* WRITTEN TASK A: Decide whether each statement agrees with the nREPL message. Answer yes or no for each, and quote the words from the message that settle it. (i) The writer agrees that a sentinel would have been enough to end each message. (ii) The writer claims to be an expert in protocol design. (iii) Some nREPL users want external dependencies kept minimal or absent.

* QUOTED PASSAGE:
— begin —

The number indicates the number of entries in the following message; and yes, 
you're right that a sentinel would have been sufficient to terminate each 
message, though I wasn't attempting to follow in other protocols' footsteps.  
I'm sure the protocol is lacking in a variety of ways; as I said, I'm no expert 
in that department.  In the end though, it *seems* to be easy enough to 
implement a client for in various environments/languages (see my prior msg).

In any case, my objective with nREPL was to get something working well that had 
what I thought were the right semantics for the use cases I was concerned with 
(i.e. point-to-point Clojure tooling backends).  Lifting those semantics onto 
other transports in the future shouldn't be difficult (I think Rich was pretty 
unhappy with the protocol as well -- IIRC, he would have preferred using STOMP 
directly, but it's important to some users of nREPL that external dependencies 
be minimal/nonexistent, and a Clojure STOMP broker has yet to come along).

— end —

* EXERCISE MATERIAL:
— begin —

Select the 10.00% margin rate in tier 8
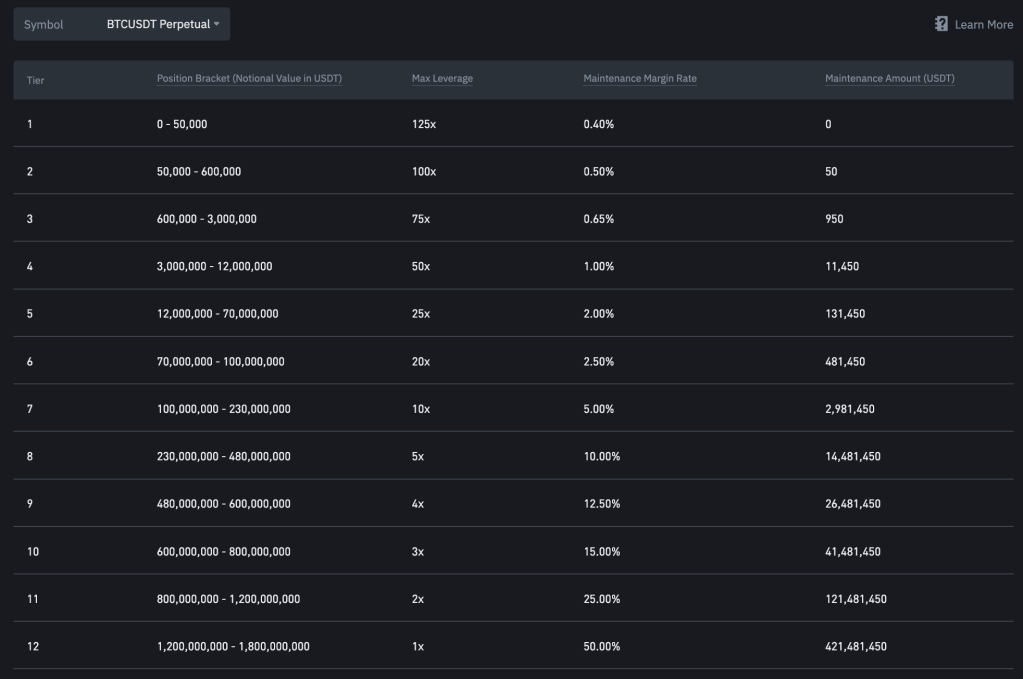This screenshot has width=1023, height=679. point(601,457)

— end —
— begin —

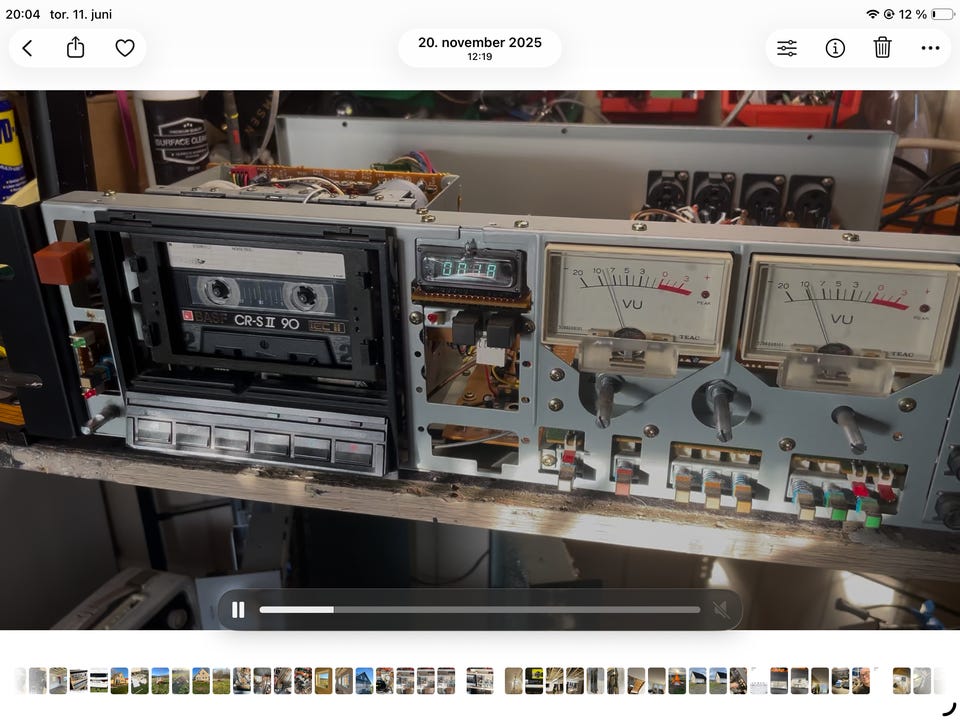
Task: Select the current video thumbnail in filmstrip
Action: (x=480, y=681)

— end —
— begin —

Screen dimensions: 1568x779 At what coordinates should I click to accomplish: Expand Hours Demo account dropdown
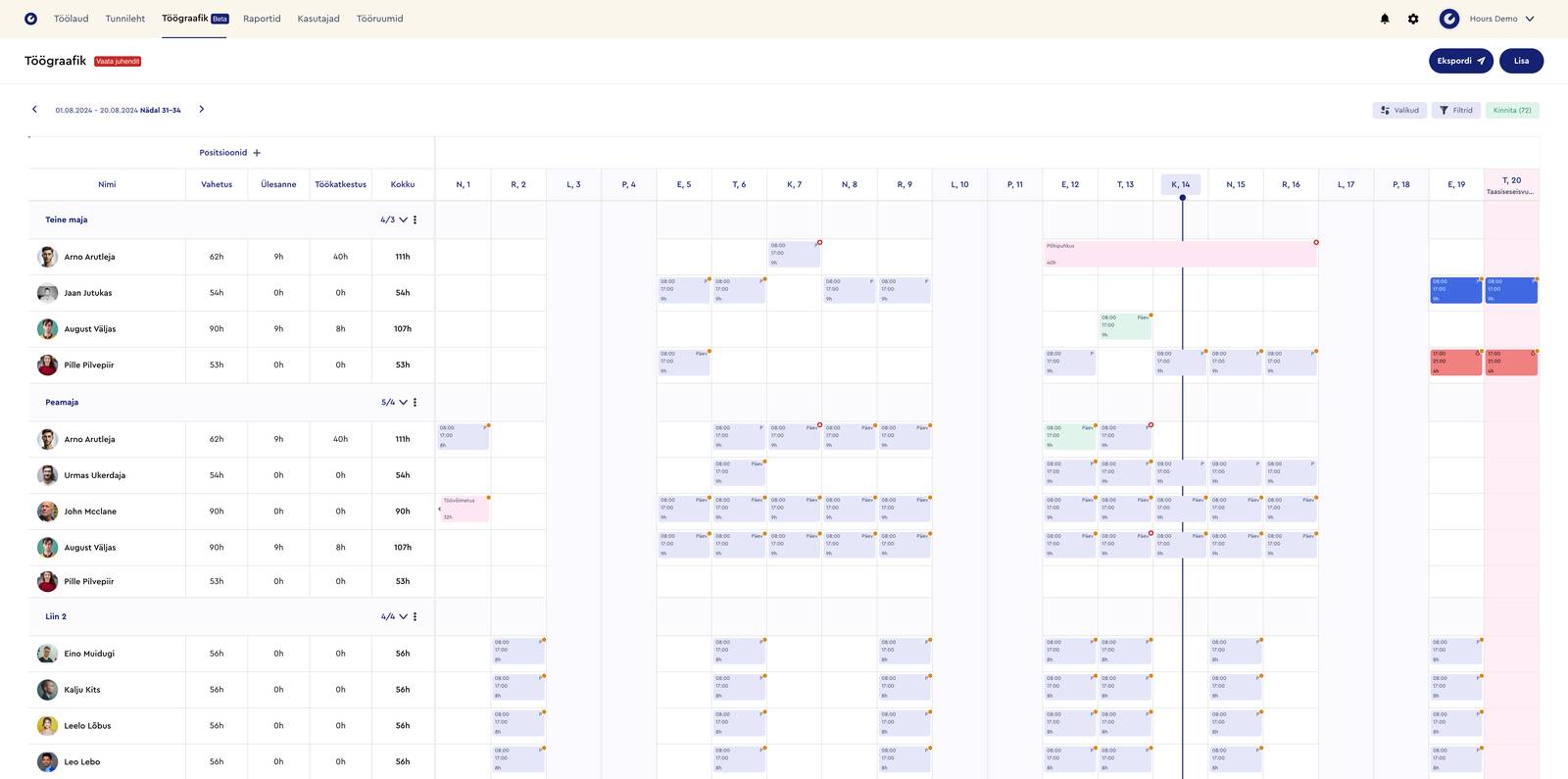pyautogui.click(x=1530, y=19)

— end —

* WRITTEN TASK B: From the entries, duplicate everything from the line containing "Screen dimensions: 1568x779" down to the line containing "pyautogui.click(x=1530, y=19)", with both of those lines included. Leave the pictures out.

* EXERCISE RESPONSE A:
(i) Yes: "you're right that a sentinel would have been sufficient to terminate each message"
(ii) No: "I'm no expert in that department."
(iii) Yes: "it's important to some users of nREPL that external dependencies be minimal/nonexistent"

* EXERCISE RESPONSE B:
Screen dimensions: 1568x779 At what coordinates should I click to accomplish: Expand Hours Demo account dropdown
pyautogui.click(x=1530, y=19)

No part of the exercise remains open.